Written by 13:41 Database development, Tables, Work with data

Your Ultimate Guide to SQL Joins: OUTER JOIN – Part 2

Outer join is at the center stage today. And this is part 2 of your ultimate guide to SQL joins. If you missed part 1, here’s the link.

By the looks of it, outer is the opposite of inner. However, if you consider the outer join this way, you’ll be confused. To top that, you don’t have to include the word outer in your syntax explicitly. It’s optional!

But before we dive in, let’s discuss nulls concerning outer joins.

Nulls and OUTER JOIN

When you join 2 tables, one of the values from either table can be null. For INNER JOINs, records with nulls won’t match, and they will be discarded and won’t appear in the result set. If you want to get the records that don’t match, your only option is OUTER JOIN.

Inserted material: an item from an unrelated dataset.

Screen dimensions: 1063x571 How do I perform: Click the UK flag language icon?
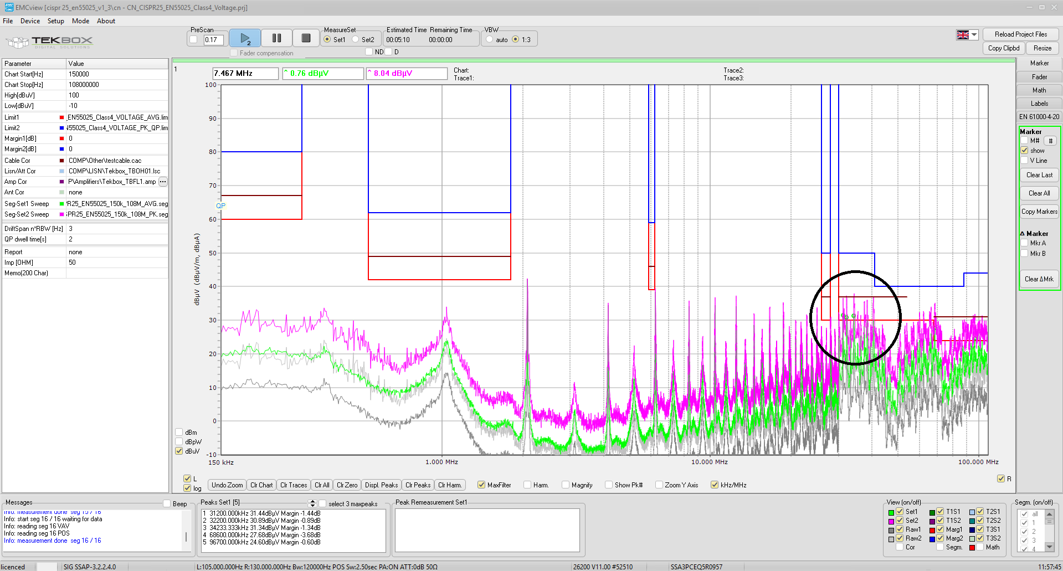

Going back to antonyms, isn’t that the opposite of INNER JOINs? Not entirely, as you will see in the next section.

CodingSight - Your Ultimate Guide to SQL Joins: OUTER JOIN – Part 2

All About SQL Server OUTER JOIN

Understanding outer joins starts with the output. Here’s a complete list of what you can expect:

  • All records that match the join condition or predicate. That’s the expression right after the ON keyword, much like the INNER JOIN output. We refer to this issue as the inner row.
  • Non-NULL values from the left table with the null counterparts from the right table. We refer to this issue as outer rows.
  • Non-NULL values from the right table with the null counterparts from the left table. This is another form of outer rows.
  • Finally, it could be a combination of all things described above.

With that list, we can say that OUTER JOIN returns inner and outer rows.

  • Inner – because the exact results of the INNER JOIN can be returned.
  • Outer – because the outer rows can also be returned.

It is the difference from INNER JOIN.

INNER JOINS RETURN INNER ROWS ONLY. OUTER JOINS CAN RETURN BOTH INNER AND OUTER ROWS

Notice that I used “can be” and “can also be.” It depends on your WHERE clause (or if you ever include a WHERE clause) if it returns both inner and/or outer rows.

But from a SELECT statement, how can you determine which is the left or right table? Good question!

How to Know Which is Left or Right Table in a Join?

We can answer this question with examples:

SELECT *
FROM Table1 a
LEFT OUTER JOIN Table2 b on a.column1 = b.column1

From the example above, Table1 is the left table, and Table2 is the right table. Now, let’s have another example. This time, it is a simple multi-join.

SELECT *
FROM Table1 a
LEFT OUTER JOIN Table2 b on a.column1 = b.column1
LEFT OUTER JOIN Table3 c on b.column2 = c.column1

In this case, to know what’s left or right, remember that a join works on 2 tables.

Table1 is still the left table, and Table2 is the right table. This refers to joining 2 tables: Table1 and Table2. What about joining Table2 and Table3Table2 becomes the left table, and Table3 is the right table.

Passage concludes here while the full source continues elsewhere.